System Design Flashcards
what are the two types of requirements you want to collect at the start of a system design interview?
functional and non-functional requirements
what are functional requirements?
Specific functionalities that bring the user to the service. These specific functions are directly adjacent to providing the key service
what are non-functional requirements?
Functionalities that affect the overall operation of the system but are broader system functions that aren’t adjacent to specific functions of a service. Examples include scalability, reliability, usability, security, and performance
why is it important that application servers are stateless?
so that any server can handle any request for load balancing and failover and resilience
is mongodb a sql or nosql db?
nosql
in mongodb, what happens when a primary shard node goes down?
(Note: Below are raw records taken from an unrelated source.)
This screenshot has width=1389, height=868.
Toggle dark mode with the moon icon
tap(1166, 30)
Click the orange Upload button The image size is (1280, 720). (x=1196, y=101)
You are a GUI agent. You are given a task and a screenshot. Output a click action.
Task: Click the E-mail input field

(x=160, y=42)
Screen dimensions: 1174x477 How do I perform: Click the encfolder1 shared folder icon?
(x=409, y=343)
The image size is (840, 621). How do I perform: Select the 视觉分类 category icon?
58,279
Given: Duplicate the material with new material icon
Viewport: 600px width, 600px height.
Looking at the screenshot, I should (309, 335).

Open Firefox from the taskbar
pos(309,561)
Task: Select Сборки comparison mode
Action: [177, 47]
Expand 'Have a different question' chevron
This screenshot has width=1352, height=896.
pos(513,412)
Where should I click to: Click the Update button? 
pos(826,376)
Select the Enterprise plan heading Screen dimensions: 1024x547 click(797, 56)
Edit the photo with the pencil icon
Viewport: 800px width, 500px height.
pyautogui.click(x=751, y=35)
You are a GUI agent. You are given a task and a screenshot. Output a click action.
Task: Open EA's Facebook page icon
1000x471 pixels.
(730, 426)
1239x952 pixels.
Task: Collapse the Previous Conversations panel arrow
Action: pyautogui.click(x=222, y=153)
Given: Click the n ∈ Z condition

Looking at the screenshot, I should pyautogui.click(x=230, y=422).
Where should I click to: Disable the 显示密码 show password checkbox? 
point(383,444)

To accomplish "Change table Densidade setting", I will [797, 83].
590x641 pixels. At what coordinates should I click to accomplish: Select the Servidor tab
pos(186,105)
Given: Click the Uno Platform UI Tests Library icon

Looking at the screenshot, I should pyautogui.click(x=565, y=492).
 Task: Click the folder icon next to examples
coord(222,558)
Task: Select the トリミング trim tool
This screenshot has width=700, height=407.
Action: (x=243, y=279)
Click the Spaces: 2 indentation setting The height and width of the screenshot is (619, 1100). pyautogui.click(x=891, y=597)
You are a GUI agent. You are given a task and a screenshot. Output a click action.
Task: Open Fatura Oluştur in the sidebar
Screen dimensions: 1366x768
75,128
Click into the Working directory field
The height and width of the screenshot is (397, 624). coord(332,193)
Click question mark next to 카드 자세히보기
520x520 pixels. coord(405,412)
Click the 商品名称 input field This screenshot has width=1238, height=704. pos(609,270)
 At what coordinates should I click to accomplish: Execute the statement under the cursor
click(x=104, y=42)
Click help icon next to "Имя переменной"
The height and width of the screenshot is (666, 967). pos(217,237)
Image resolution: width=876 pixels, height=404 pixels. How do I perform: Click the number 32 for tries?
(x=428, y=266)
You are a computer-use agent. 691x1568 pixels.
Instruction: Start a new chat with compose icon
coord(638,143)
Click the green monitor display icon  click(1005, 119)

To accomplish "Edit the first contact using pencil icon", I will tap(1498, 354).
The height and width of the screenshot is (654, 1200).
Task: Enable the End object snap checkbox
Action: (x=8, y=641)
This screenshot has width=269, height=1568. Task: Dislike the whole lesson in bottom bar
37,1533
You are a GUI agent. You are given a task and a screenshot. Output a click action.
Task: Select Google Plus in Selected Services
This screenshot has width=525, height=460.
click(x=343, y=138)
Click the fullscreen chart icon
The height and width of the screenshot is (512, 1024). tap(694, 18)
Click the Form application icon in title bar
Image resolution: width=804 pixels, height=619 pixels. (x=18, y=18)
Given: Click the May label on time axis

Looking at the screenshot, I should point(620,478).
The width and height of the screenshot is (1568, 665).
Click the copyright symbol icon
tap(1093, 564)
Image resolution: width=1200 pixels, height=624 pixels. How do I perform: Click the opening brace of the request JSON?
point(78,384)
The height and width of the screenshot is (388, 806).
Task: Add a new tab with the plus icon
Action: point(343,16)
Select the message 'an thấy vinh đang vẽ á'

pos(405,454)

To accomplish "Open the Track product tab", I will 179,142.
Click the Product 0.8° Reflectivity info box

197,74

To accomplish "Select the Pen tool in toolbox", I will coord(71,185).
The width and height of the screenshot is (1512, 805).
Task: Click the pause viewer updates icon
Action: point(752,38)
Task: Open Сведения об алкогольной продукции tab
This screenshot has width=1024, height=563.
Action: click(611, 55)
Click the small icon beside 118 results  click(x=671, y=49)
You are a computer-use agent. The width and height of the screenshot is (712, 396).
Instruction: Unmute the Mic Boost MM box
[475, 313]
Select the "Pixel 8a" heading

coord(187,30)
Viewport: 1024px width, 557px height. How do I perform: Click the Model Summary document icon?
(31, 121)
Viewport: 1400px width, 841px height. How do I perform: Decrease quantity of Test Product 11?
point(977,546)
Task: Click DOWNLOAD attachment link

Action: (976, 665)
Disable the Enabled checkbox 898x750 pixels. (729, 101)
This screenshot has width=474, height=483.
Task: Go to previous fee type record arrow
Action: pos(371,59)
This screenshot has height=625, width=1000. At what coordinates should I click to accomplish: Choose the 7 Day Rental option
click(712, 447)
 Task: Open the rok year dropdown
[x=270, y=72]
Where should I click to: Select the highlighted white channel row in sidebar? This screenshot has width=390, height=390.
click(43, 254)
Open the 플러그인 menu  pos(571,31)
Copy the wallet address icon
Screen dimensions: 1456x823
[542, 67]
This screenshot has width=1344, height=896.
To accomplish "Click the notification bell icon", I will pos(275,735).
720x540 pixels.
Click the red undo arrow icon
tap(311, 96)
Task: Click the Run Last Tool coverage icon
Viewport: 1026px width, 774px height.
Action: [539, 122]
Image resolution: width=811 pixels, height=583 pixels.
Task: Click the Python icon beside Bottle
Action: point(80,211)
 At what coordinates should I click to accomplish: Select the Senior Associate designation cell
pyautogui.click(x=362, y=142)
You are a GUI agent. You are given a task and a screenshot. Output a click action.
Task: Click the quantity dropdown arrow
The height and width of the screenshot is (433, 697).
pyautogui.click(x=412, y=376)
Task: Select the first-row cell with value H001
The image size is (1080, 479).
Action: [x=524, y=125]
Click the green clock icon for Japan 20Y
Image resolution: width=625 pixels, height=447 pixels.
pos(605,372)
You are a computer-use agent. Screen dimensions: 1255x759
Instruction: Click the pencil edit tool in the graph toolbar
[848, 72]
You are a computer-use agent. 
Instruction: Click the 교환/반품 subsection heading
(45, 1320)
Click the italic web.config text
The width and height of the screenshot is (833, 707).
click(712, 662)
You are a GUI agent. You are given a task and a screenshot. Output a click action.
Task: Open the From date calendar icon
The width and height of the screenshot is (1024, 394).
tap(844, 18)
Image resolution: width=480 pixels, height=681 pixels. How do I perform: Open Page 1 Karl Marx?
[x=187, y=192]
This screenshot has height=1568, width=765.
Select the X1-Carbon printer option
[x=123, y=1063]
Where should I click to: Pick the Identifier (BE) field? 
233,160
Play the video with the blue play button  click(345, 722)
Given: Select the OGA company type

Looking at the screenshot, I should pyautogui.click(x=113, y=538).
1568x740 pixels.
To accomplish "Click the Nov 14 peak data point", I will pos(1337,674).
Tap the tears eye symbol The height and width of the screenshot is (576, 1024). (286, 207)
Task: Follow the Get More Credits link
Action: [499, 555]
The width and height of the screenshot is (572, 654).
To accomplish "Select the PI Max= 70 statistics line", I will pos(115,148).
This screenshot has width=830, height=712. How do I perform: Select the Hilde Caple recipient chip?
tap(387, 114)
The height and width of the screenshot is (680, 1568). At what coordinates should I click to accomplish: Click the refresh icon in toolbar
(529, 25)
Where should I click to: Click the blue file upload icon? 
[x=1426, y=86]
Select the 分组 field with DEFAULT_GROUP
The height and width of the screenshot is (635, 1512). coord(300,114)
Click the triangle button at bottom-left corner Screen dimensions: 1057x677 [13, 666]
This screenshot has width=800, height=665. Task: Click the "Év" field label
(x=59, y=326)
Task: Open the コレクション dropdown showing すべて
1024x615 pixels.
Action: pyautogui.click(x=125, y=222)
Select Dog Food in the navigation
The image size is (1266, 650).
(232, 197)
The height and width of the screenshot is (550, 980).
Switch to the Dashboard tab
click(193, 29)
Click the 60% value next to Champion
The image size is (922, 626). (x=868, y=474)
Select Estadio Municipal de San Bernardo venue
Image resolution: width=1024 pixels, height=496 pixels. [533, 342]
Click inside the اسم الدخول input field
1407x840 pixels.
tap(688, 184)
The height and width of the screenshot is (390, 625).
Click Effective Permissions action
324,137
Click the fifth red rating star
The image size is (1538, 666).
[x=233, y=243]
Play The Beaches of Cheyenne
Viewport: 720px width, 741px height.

the secondary nodes will automatically elect a new leader
in mongodb, how does the mongos service know which shard a data request belongs to?
look up in the config service
how does cassandra trade of consistency to get more availability?
because any node can function as the primary read or write node, you are more available, but it might take time for the data to propagate to the other nodes so you have consistency
what is the hotspot problem in nosql databases?
aka the celebrity problem, if one shard gets a lot more traffic due to usage patters. many modern systems can reshard based on traffic patterns to avoid this
how can you design your data schema to make it easy to scale horizontally using nosql?
think in terms of simple key-value lookups. maybe break complex joins into a couple of simple key-value lookups. thats much easier to shard
what does it mean to say that data is normalized?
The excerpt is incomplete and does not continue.